Ache in the gut this morning. Diverticulitis. Flares up when I eat something I shouldn’t (which is all too often). Time for fiber, fruits and whatnot.
So here we are, three weeks into 2006, and I’m at least a month behind. But wait. How can someone who’s semi-retired be behind? Damned if I know. But I owe one person a proposal on a video project, another bugged me last night about a print of one of my photos which I printed three weeks ago but apparently was also supposed to deliver to her framer.
“You’re not hungry enough,” she said.
Maybe not. With luck, one reaches a point in life where money is no longer a driving force for being, where success of some measure has been achieved and where the desire to go out and conquer the world is lost among the aches and pains of age.
An aging body with two bad knees and a bum hip loses the spring in its step. One only has to look at my waistline to realize hunger for food is no longer part of the equation. Every visit to the doctor brings out the usual warnings about blood pressure, blood surger and triglycerides.

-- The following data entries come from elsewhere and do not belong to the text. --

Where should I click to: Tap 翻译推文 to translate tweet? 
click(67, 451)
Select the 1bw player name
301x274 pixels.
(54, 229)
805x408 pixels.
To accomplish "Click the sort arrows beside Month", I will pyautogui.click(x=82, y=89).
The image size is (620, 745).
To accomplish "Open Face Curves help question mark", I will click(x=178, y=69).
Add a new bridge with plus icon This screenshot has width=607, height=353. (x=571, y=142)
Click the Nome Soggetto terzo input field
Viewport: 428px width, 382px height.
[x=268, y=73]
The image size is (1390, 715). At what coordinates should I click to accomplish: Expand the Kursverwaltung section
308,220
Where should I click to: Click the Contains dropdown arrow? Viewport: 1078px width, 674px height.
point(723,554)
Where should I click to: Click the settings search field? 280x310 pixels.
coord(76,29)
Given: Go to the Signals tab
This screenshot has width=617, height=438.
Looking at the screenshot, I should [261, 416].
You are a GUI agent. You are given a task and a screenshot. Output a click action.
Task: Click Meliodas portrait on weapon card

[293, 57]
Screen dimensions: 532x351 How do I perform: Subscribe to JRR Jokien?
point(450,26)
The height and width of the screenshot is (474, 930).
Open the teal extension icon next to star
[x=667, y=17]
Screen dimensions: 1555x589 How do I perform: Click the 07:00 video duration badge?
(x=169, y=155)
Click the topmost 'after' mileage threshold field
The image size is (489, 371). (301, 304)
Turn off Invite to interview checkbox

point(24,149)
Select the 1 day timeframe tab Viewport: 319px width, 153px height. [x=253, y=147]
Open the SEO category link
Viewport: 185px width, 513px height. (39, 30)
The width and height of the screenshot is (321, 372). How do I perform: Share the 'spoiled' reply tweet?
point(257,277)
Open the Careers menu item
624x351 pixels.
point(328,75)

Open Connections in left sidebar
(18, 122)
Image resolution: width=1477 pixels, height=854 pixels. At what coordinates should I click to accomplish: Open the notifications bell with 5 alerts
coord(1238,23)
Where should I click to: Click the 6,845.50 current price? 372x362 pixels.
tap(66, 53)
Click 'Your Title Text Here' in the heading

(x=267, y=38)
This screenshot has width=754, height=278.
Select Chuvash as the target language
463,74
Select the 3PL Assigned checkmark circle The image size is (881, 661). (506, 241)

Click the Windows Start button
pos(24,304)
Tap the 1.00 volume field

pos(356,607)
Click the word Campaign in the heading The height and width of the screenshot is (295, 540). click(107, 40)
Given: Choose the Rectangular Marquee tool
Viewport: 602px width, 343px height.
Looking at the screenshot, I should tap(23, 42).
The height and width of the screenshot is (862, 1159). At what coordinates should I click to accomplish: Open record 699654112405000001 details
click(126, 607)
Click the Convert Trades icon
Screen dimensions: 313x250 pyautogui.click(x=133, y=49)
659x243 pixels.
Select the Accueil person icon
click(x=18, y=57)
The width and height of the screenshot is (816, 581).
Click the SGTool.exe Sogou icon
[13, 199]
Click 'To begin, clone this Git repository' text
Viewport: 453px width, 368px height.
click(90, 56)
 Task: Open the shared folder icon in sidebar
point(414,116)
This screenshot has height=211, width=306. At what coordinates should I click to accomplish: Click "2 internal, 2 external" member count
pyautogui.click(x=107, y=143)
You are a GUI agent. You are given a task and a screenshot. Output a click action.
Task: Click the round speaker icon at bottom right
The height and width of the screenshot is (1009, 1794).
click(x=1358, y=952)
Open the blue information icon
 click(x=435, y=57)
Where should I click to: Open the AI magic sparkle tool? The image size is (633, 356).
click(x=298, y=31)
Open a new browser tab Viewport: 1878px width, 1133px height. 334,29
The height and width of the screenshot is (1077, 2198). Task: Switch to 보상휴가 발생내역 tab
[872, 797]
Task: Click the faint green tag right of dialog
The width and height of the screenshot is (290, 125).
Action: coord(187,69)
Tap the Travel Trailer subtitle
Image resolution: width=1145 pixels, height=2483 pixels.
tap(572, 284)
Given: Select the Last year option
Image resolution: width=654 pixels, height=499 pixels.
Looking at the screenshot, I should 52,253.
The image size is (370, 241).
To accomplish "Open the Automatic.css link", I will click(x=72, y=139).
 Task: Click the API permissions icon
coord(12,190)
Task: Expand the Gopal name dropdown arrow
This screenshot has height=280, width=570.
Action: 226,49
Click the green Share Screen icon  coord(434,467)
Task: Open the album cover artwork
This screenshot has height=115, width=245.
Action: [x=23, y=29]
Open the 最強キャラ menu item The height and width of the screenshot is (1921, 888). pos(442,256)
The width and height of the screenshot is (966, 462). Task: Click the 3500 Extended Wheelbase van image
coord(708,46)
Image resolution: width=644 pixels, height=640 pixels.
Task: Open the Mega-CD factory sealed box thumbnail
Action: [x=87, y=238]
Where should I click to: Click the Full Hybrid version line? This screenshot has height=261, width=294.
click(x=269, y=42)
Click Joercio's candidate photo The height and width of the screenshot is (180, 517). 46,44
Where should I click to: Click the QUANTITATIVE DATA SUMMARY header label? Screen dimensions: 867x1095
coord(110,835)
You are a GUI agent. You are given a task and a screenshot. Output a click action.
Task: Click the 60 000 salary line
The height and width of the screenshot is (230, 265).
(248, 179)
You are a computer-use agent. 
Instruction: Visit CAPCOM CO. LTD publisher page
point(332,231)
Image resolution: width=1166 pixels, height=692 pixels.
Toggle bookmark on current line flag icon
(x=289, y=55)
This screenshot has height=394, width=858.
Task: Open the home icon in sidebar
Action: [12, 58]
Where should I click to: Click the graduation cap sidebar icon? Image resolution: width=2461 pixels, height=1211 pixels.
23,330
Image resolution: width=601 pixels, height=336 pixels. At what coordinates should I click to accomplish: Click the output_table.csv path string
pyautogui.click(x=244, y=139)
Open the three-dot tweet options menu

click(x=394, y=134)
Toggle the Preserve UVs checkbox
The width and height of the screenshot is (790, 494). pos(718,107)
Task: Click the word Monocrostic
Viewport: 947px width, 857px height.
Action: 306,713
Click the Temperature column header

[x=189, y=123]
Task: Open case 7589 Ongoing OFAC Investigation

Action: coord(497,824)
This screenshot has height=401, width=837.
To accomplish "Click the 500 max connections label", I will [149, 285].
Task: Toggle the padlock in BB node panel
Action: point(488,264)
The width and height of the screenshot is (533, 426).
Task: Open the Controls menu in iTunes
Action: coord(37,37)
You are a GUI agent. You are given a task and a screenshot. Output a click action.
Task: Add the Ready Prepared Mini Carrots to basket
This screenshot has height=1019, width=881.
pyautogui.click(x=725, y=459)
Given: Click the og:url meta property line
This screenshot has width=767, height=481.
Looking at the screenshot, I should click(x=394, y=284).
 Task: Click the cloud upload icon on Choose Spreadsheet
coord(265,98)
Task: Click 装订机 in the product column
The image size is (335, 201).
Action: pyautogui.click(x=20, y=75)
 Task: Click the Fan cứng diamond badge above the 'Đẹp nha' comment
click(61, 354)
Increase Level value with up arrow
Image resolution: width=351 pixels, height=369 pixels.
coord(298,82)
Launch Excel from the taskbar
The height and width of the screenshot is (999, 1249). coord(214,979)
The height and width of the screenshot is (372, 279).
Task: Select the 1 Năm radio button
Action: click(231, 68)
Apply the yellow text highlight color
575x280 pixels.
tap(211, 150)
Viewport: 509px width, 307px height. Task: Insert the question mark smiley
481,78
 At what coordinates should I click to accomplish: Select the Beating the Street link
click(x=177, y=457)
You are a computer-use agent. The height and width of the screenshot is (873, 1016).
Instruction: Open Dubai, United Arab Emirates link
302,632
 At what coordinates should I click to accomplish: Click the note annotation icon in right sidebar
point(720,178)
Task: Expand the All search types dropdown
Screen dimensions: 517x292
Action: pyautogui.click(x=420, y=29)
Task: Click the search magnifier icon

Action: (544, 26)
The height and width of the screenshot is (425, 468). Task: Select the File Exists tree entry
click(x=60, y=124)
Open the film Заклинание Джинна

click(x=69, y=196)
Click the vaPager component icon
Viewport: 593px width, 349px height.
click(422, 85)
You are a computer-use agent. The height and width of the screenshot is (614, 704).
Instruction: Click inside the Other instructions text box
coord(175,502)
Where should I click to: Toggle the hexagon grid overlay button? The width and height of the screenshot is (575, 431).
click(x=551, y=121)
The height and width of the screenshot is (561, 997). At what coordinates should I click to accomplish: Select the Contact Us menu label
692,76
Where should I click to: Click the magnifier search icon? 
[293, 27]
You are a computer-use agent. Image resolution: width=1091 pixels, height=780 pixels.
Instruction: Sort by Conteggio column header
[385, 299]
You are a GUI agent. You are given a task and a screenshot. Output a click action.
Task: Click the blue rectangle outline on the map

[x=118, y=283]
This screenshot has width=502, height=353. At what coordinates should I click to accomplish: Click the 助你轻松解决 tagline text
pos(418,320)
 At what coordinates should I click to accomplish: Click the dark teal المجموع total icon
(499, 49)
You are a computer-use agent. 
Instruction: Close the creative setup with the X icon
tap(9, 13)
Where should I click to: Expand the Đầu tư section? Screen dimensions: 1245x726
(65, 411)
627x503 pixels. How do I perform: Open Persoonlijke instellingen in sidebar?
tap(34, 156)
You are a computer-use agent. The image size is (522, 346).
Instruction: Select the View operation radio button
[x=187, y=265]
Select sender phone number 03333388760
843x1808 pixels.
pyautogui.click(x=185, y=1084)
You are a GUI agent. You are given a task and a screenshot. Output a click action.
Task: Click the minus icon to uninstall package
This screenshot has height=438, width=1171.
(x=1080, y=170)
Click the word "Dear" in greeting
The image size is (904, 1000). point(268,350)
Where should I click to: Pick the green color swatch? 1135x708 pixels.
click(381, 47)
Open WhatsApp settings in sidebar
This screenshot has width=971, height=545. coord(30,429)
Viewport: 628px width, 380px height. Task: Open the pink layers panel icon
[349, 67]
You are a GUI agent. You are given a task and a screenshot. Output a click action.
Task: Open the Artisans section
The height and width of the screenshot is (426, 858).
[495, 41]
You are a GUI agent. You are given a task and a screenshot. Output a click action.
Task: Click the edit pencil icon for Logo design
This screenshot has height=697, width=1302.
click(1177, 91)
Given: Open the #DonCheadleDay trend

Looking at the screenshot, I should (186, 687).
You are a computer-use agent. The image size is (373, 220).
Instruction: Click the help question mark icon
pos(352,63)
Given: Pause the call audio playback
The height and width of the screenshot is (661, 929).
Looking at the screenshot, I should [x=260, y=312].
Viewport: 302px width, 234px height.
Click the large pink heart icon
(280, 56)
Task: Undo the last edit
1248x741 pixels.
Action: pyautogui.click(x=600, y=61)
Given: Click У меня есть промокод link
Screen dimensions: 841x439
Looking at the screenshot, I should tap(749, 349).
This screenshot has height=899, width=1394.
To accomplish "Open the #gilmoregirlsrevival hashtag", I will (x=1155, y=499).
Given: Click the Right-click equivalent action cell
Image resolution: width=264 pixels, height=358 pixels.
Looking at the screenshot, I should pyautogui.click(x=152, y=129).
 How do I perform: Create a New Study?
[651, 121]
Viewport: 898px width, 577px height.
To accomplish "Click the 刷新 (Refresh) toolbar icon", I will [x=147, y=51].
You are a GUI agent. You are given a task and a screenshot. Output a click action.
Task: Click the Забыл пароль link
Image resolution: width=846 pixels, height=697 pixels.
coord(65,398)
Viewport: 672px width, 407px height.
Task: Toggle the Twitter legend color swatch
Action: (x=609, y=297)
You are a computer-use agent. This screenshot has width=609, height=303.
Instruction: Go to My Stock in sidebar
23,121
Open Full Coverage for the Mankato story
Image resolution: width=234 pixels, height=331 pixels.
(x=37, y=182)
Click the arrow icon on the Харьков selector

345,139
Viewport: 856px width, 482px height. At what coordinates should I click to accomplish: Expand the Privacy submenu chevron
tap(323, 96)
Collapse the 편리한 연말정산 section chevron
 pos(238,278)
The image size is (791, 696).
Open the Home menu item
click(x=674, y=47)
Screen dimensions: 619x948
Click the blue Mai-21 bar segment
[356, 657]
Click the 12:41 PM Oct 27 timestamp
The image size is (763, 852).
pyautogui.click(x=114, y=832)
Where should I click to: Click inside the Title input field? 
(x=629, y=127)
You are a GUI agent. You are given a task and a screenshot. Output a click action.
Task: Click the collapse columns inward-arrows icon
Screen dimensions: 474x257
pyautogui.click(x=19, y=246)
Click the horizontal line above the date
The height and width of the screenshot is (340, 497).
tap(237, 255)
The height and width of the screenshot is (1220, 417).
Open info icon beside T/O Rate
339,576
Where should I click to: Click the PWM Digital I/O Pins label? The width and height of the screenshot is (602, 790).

But hunger for life involves more than just food. Contentment can reduce some of the other hungers. My wunderlust is sated, satisfied by years of travel. Been there, done that, shot the pictures. Gone too is my addiction to adrenaline. I’ve dodged bullets, nursed wounds and jumped out of perfectly good airplanes enough times to satisfy the lust for adventure.
I revisited those days recently while putting together a talk on past exploits. After the talk came the question:
“Do you miss it?”
No, I don’t. The knees that creak and pop whenever I try to do something simple like walk up stairs or the hip that aches whenever the weather changes tell me that chasing wars, politicians and news events is a young man’s game. The decisions that brought Amy and I to Floyd County were the right ones at the right time.
But I’m still a photographer who enjoys chasing high school athletes up and down football fields and basketball courts. I’m still a journalist who can write about the problems facing the county board of supervisors in The Floyd Press or the many failures of the Bush Administration in Capitol Hill Blue.
I may not be as hungry as I once was but I’m still at the table.